Florence Mills was born to sing and dance. Love and talent for both took her all the way to Broadway during the 1920’s. This picture book story of Harlam’s Little Blackbird draws on simple collage and mixed media illustrations to depict Florence as an advocate for fellow black performers and for equal rights. When Florence died at the age of thirty one, people with different backgrounds and from around the world mourned the loss of this talented performer and charitable person. Written in a forthright style, the book presents Florence Mills as a positive role model for readers of all ages.
“The Secret River” by Marjorie Kinnan Rawlings, Illustrated by Leo & Diane Dillon, Antheneum, 2011, ages 5-9.
Calpurnia and her dog Buggy-horse discover a secret river with enough fish to put her father back to work and feed the village, so that hard times can become soft times again. This reinterpretation of “The Secret River”, a Newbery Honor book in 1956, honors the original author, Marjorie Kinnan Rawlings, also the 1939 Pulitzer Prize winning author of “The Yearling”. Illustrators Leo and Diane Dillon add their award winning artistic style to create beautiful acrylic paintings for this captivating tale as the young girl travels from home to the enchanted river and back again.
“I Too Am America” by Langston Hughes, Illustrated by Bryan Collier, Simon & Schuster, 2012, ages 5-9.

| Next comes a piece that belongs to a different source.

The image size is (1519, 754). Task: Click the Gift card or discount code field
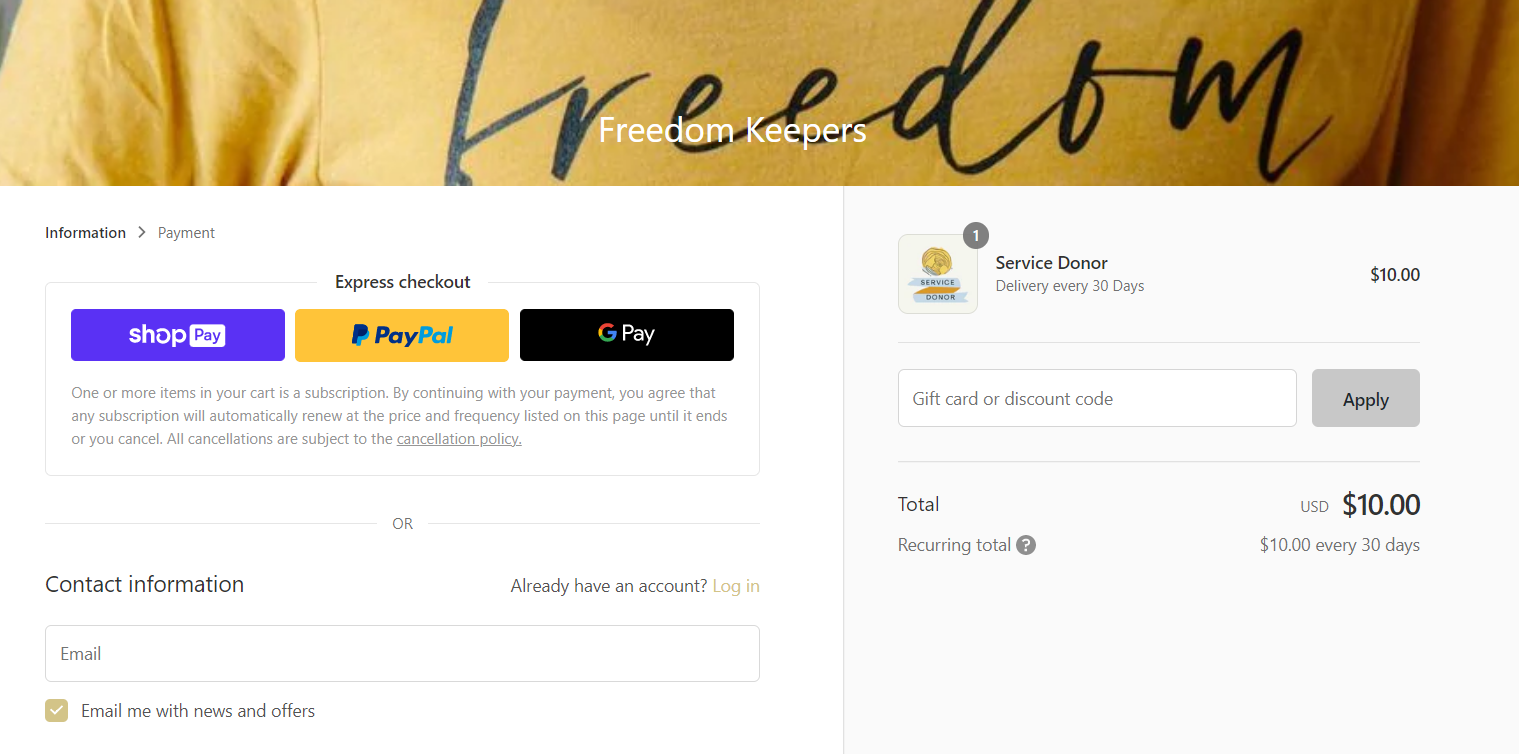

Originally published in 1925, this Langston Hughes poem inspires hope and endurance for many people. Bryan Collier’s illustrations, a mixed-media collage style, feature Pullman porters, African-American men who served wealthy white passengers traveling aboard luxury trains during the early to mid 1900’s. Collier’s interpretation utilizes the train to transport the reader from the historic to the modern day, symbolic of the changes in the lives of African-Americans over time.
“Hand in Hand: Ten Black Men Who Changed America” by Andrea Davis Pickney & Brian Pickney, Disney, 2012, ages 9 and up.

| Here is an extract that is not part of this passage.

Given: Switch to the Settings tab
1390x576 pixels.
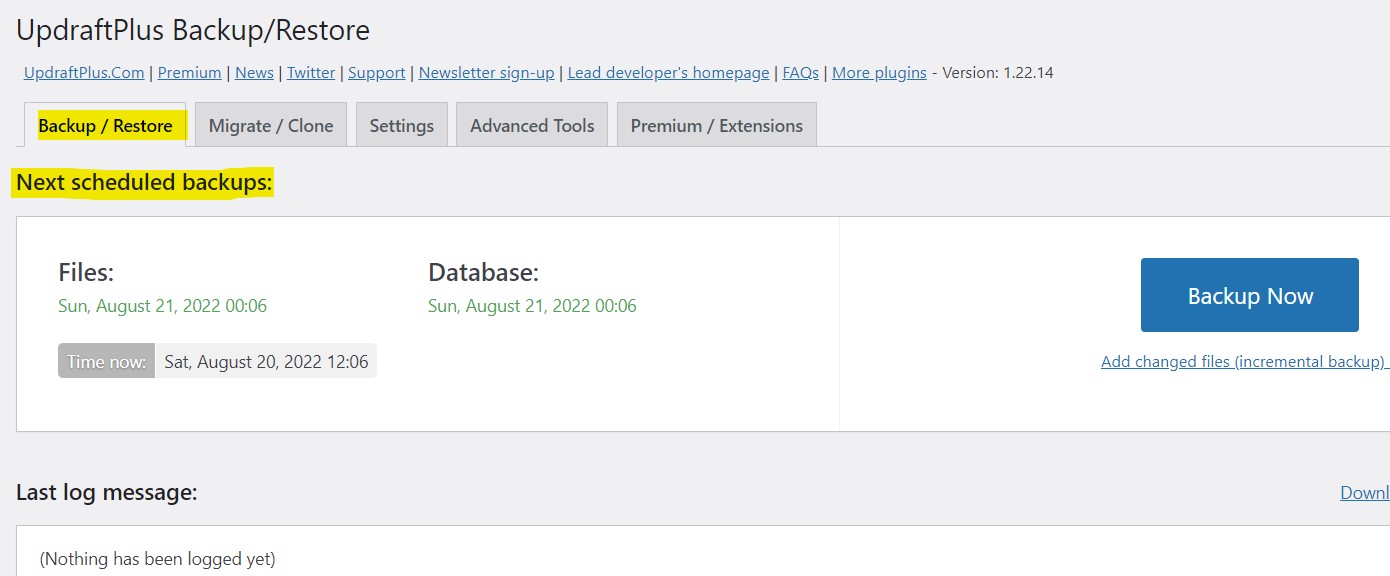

“These are the stories of ten bold men who built a chain called hand in hand”. These words from the opening poem describe the connection between the ten Black men featured in this biographical collection, including Frederick Douglass, W.E.B. DuBois, Martin Luther King, Jr., and President Barack Obama. These men reached, pulled, believed, achieved, and added to a chain linking one man’s success to the next. All now serve as an inspiration to all seeking to create a better world. Watercolor and ink illustrations combine with detailed biographies woven together to create a story of dedication and achievement.
Children’s literature provides us with stories of our past and inspiration for the future.